In this study, no significant change was observed in the incidence of hospital-acquired carbapenem-resistant pathogens. This finding contrasts with existing research,24 and several factors may explain this result. First, long-term monitoring of resistance rates is necessary, as this study only observed changes over one year. Pollack et al suggested a 3–5 year follow-up period,25 indicating that one year of observation may be insufficient. Additionally, a study by Zhang Jing et al found no notable decrease in the detection rate of carbapenem-resistant pathogens during the first year of multidisciplinary management.26 Moreover, the absence of a reduction in the absolute number of carbapenem antibiotic prescriptions in the hospital may have prevented a significant decrease in antimicrobial selection pressure, thus explaining the unchanged incidence of carbapenem-resistant organisms within the hospital.

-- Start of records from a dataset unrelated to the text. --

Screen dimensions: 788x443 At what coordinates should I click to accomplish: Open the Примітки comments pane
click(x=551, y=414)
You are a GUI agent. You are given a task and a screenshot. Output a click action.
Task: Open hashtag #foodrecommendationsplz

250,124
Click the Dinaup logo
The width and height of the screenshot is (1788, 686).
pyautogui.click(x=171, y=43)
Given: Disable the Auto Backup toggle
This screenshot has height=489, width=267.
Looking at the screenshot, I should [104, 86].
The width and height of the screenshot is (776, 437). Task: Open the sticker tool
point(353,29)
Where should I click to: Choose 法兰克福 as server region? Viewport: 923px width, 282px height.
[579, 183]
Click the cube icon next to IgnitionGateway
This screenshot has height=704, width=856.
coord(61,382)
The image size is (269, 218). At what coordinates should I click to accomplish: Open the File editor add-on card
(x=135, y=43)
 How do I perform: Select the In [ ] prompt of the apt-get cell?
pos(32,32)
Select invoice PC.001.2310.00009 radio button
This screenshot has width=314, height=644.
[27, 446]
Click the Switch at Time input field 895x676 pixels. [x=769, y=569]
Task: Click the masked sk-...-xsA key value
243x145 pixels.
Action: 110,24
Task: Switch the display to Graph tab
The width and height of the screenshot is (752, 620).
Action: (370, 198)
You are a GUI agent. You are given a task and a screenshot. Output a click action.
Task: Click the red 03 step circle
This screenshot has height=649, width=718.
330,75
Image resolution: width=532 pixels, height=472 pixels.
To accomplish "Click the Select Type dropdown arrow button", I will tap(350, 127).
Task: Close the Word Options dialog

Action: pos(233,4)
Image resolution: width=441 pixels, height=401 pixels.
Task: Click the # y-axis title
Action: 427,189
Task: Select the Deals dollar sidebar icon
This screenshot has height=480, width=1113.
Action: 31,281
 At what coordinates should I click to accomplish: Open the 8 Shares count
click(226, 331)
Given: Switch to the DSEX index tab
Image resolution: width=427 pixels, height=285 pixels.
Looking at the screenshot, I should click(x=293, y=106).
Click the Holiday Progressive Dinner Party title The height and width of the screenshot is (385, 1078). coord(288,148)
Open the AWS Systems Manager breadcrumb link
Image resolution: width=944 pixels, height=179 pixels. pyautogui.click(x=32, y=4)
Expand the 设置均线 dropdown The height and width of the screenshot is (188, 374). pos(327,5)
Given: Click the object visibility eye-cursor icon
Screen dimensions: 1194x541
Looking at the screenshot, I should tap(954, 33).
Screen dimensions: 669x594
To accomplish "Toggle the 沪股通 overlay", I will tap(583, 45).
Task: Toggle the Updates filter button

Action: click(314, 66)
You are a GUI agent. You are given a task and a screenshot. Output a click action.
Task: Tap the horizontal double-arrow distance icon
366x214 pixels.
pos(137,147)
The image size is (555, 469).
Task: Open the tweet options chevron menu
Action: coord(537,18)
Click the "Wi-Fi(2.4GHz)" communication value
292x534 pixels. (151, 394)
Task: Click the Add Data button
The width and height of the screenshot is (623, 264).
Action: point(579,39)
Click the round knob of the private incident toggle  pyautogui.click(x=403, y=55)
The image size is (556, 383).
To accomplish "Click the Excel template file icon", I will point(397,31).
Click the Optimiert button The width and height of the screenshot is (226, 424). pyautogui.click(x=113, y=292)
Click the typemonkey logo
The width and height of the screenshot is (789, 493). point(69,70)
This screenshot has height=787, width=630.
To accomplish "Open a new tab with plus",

This study demonstrated the positive effects of multidisciplinary collaboration on improving microbiological specimen submission rates and optimizing antibiotic use through a single-center, short-term interventional study design. However, several limitations exist: First, the data were sourced from a tertiary hospital in Beijing, and its management model and resource allocation may differ from those in primary care or healthcare institutions in other regions. Therefore, further validation is needed to assess the generalizability of these results. Second, the relatively short observation period did not allow for tracking the long-term impact of the interventions on trends in resistant bacteria. Additionally, the small sample sizes for some specialties may limit their representativeness. Future research should focus on sustainable management strategies through multicenter, prospective studies to provide evidence-based recommendations for healthcare institutions at various levels.

Conclusion

This study confirms that a multidisciplinary collaborative management model can significantly increase the rate of microbiological specimen submission before carbapenem antibiotic treatment, improve the quality of submitted blood culture specimens, and promote behaviors such as increasing targeted therapy and encouraging physicians to adjust treatments based on sensitivity results, thereby enhancing the rational use of carbapenem antibiotics.

Statement of Ethics

This study was conducted in accordance with the Declaration of Helsinki. The protocol was reviewed and approved by the Ethics Committee of Beijing Hospital on December 16, 2023 (Approval No. 2023BJYYEC-445-01). Since the data used were retrospective and anonymized, and the Ethics Committee waived the requirement for informed consent, the study was conducted in accordance with ethical guidelines. The waiver was granted based on the retrospective and anonymous nature of the data, and the study posed minimal risk to participants.

Acknowledgments

The authors thank all participants who participated in this study.

Funding

This research was funded by the National High Level Hospital Clinical Research Funding (Grant Number BJ-2023-134). The funders had no role in considering the study design or in the collection, analysis, interpretation of data, writing of the report, or decision to submit the article for publication.

Disclosure

The authors declare no conflict of interest.